## Task description:
Render the records below as a Markdown table with the columns "No." and "Entry", numbering each line and omitting blank lines.

## Material for this exercise:
>> begin

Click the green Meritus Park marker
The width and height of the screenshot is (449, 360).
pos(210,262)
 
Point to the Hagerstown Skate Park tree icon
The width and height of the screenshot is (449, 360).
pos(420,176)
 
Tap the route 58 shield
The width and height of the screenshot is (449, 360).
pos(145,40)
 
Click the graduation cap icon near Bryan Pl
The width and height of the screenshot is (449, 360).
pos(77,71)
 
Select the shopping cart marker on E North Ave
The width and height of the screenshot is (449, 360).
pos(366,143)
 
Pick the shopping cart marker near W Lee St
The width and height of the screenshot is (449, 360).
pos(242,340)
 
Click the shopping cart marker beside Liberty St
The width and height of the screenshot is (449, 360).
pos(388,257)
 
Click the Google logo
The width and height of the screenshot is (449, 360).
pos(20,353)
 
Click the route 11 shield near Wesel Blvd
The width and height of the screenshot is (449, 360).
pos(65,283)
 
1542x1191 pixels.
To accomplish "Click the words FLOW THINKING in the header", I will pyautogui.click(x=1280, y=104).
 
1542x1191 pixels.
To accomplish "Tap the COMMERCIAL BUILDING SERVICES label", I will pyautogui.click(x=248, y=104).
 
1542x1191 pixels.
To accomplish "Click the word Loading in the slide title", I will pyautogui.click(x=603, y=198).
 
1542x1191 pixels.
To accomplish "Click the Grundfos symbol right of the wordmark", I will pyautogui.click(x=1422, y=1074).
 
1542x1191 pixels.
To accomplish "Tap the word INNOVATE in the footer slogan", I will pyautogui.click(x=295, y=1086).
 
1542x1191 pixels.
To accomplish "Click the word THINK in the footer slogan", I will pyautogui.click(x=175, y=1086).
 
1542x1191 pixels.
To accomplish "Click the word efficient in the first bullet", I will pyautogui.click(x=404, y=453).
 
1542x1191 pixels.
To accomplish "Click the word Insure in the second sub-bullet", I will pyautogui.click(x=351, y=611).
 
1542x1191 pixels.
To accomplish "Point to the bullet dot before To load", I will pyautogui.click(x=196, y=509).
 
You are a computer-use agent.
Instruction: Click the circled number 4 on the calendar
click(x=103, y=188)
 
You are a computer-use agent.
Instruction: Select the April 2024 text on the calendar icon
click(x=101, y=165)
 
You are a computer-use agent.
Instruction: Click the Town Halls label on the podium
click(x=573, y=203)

>> end

## Written answer:
| No. | Entry |
|---|---|
| 1 | Click the green Meritus Park marker |
| 2 | The width and height of the screenshot is (449, 360). |
| 3 | pos(210,262) |
| 4 | Point to the Hagerstown Skate Park tree icon |
| 5 | The width and height of the screenshot is (449, 360). |
| 6 | pos(420,176) |
| 7 | Tap the route 58 shield |
| 8 | The width and height of the screenshot is (449, 360). |
| 9 | pos(145,40) |
| 10 | Click the graduation cap icon near Bryan Pl |
| 11 | The width and height of the screenshot is (449, 360). |
| 12 | pos(77,71) |
| 13 | Select the shopping cart marker on E North Ave |
| 14 | The width and height of the screenshot is (449, 360). |
| 15 | pos(366,143) |
| 16 | Pick the shopping cart marker near W Lee St |
| 17 | The width and height of the screenshot is (449, 360). |
| 18 | pos(242,340) |
| 19 | Click the shopping cart marker beside Liberty St |
| 20 | The width and height of the screenshot is (449, 360). |
| 21 | pos(388,257) |
| 22 | Click the Google logo |
| 23 | The width and height of the screenshot is (449, 360). |
| 24 | pos(20,353) |
| 25 | Click the route 11 shield near Wesel Blvd |
| 26 | The width and height of the screenshot is (449, 360). |
| 27 | pos(65,283) |
| 28 | 1542x1191 pixels. |
| 29 | To accomplish "Click the words FLOW THINKING in the header", I will pyautogui.click(x=1280, y=104). |
| 30 | 1542x1191 pixels. |
| 31 | To accomplish "Tap the COMMERCIAL BUILDING SERVICES label", I will pyautogui.click(x=248, y=104). |
| 32 | 1542x1191 pixels. |
| 33 | To accomplish "Click the word Loading in the slide title", I will pyautogui.click(x=603, y=198). |
| 34 | 1542x1191 pixels. |
| 35 | To accomplish "Click the Grundfos symbol right of the wordmark", I will pyautogui.click(x=1422, y=1074). |
| 36 | 1542x1191 pixels. |
| 37 | To accomplish "Tap the word INNOVATE in the footer slogan", I will pyautogui.click(x=295, y=1086). |
| 38 | 1542x1191 pixels. |
| 39 | To accomplish "Click the word THINK in the footer slogan", I will pyautogui.click(x=175, y=1086). |
| 40 | 1542x1191 pixels. |
| 41 | To accomplish "Click the word efficient in the first bullet", I will pyautogui.click(x=404, y=453). |
| 42 | 1542x1191 pixels. |
| 43 | To accomplish "Click the word Insure in the second sub-bullet", I will pyautogui.click(x=351, y=611). |
| 44 | 1542x1191 pixels. |
| 45 | To accomplish "Point to the bullet dot before To load", I will pyautogui.click(x=196, y=509). |
| 46 | You are a computer-use agent. |
| 47 | Instruction: Click the circled number 4 on the calendar |
| 48 | click(x=103, y=188) |
| 49 | You are a computer-use agent. |
| 50 | Instruction: Select the April 2024 text on the calendar icon |
| 51 | click(x=101, y=165) |
| 52 | You are a computer-use agent. |
| 53 | Instruction: Click the Town Halls label on the podium |
| 54 | click(x=573, y=203) |